Is there a significant advantage to short field names?

Hi,

I’m wondering if there is a significant argument for choosing field names that are very short (ignoring arguments of clarity, since that would be irrelevant in my particular case). I have two questions:

  1. When saving nodes/edges internally, is the field name stored independently for each new node, or is the name stored as a string only once?

i.e. With the following two types:

type Type1 {
  sn: Int
}

type Type2 {
  longName: Int
}

If you have 1 million nodes of Type1 and 1 million nodes of Type2, will the storage capacity of the Type2 nodes be 6 million bytes more (1m * 6 bytes) or just 6 bytes more - approximately, excluding things like rounding up of memory blocks, pagination etc.?

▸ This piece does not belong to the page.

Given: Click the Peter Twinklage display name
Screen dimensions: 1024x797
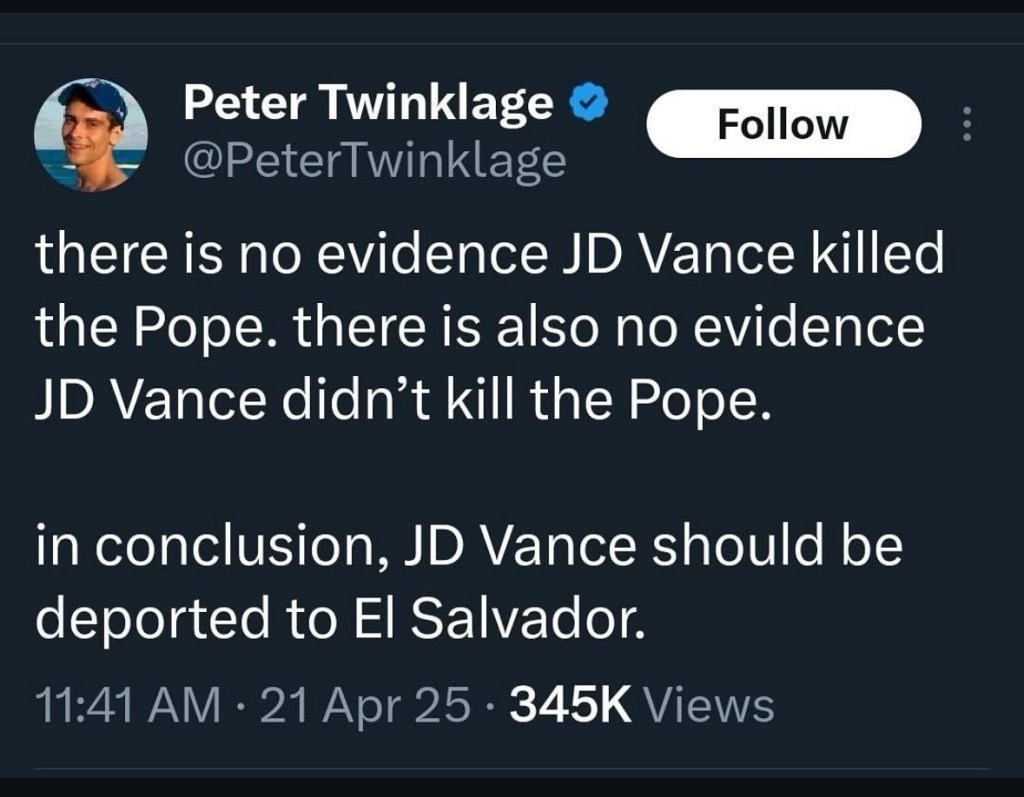Looking at the screenshot, I should tap(368, 103).
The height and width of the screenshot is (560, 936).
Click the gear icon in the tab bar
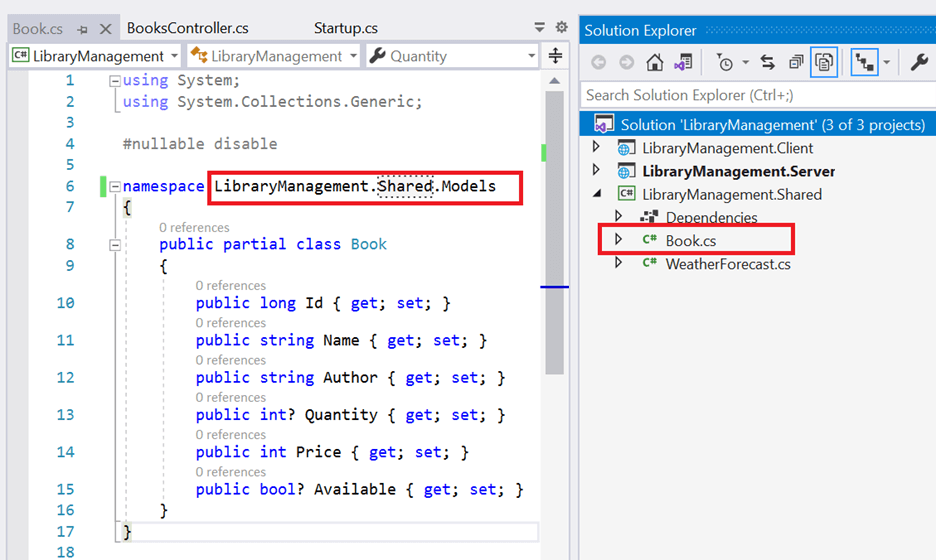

  1. Assuming you’re getting data from the same field of 1000 nodes, will the field name be checked with something equivalent to strcmp (in C/C++) for each node (i.e. 1000 strcmp operations in total), or would the strcmp operation just be done once (presumably when parsing the DQL or just after), and some kind of efficient offset/lookup done that isn’t based on the actual field name as defined in the schema (perhaps using a uint64, say)?

Basically with the above questions I’m trying to determine if there is a multiplicative effect on memory and/or the processing based on field length and the number of nodes.

Thanks.

Under the hood, the values are stored like this.

key = <follower, 0x01>
value = <0xab, 0xbc, 0xcd, ...>

key = <follower, 0x02>
value = <0xba8, 0xbc, 0x35, ...>

key = <follower, 0x03>
value = <0x01, 0x35, 0xa453, ...>

So, depending on the type of the predicate. It will be repeated on storage. About the impact, I personally have no clue maybe @ibrahim, @mrjn, or @Anurag might help.

See more in Graph Database White Paper | Dgraph

About the naming

Well, I personally would not be concern about this. I like the idea to have a human-friendly DB. Shorting the name isn’t friendly.

The length of the predicate name won’t have much impact on storage. @Naman had done an analysis with replacing predicates with uint64s or even uint32s, and found 1% difference in storage / computation optimization.